## PROBLEM TO WORK ON
Scan the listing below for the word "will", then copy each line that has it.

## RECORDS FOR THE EXERCISE
*** Begin section ***
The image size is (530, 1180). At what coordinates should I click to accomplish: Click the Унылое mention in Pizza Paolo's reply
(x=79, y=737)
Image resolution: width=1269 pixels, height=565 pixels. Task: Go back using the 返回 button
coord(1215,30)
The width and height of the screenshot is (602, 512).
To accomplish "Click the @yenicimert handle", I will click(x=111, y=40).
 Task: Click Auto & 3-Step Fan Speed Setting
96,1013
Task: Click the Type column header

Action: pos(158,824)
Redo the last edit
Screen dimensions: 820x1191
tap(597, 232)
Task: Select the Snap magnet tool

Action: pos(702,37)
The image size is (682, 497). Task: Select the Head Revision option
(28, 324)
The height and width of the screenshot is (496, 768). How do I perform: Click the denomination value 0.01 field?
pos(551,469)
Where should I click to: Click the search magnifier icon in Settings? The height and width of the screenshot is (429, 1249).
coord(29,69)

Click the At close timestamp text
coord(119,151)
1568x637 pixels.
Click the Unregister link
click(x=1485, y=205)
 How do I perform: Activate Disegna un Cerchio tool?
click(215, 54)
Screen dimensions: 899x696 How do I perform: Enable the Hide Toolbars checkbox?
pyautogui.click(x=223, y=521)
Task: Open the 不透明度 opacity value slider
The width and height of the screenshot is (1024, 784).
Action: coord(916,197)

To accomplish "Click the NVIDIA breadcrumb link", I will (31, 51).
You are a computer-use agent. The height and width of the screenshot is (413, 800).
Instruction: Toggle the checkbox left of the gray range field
*** End section ***
## ANSWER FOR THIS EXERCISE
To accomplish "Click the @yenicimert handle", I will click(x=111, y=40).
To accomplish "Click the NVIDIA breadcrumb link", I will (31, 51).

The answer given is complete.